* _SHORT PROBLEM_: Rewrite the listing as a Markdown table with the columns "Row" and "Entry." Start at the line containing "Image resolution: width=1360", end after the line containing "pos(40,792)", number each line in order, and skip any blank lines.

:: ROWS

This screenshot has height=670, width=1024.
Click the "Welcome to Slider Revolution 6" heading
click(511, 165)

::::
:: ROWS

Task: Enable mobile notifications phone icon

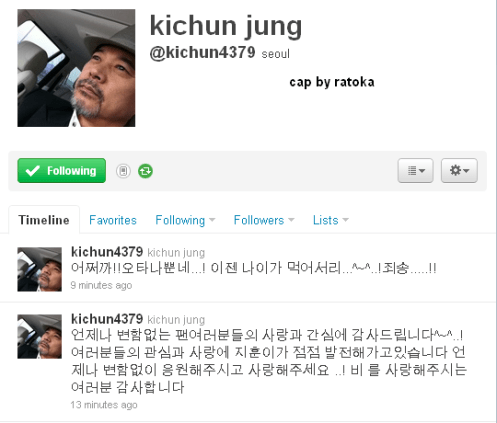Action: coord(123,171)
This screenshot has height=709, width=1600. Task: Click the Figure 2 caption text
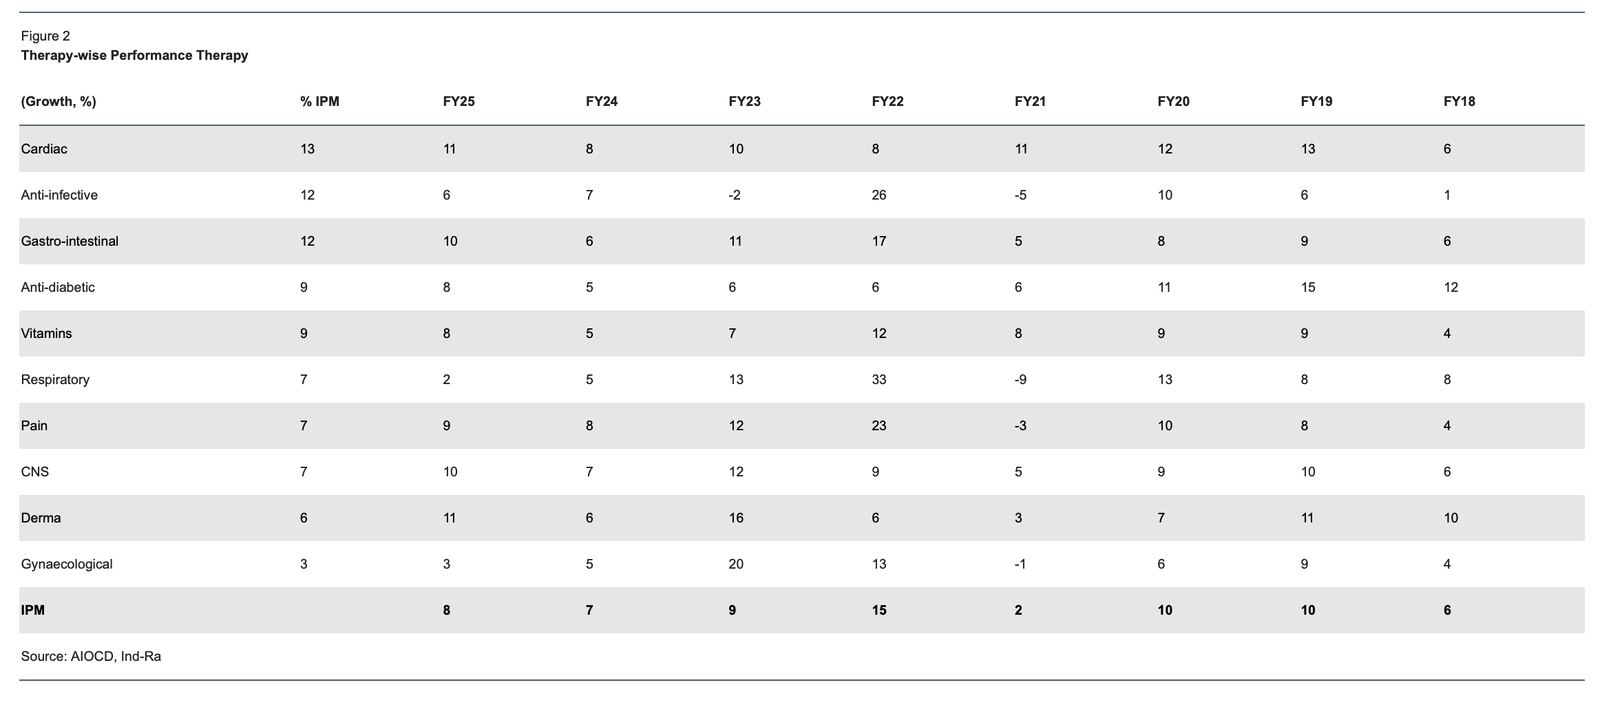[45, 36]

::::
:: ROWS

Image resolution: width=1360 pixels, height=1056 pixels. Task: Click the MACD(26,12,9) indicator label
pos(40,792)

::::

* _ANSWER TO THIS PROBLEM_:
| Row | Entry |
|---|---|
| 1 | Image resolution: width=1360 pixels, height=1056 pixels. Task: Click the MACD(26,12,9) indicator label |
| 2 | pos(40,792) |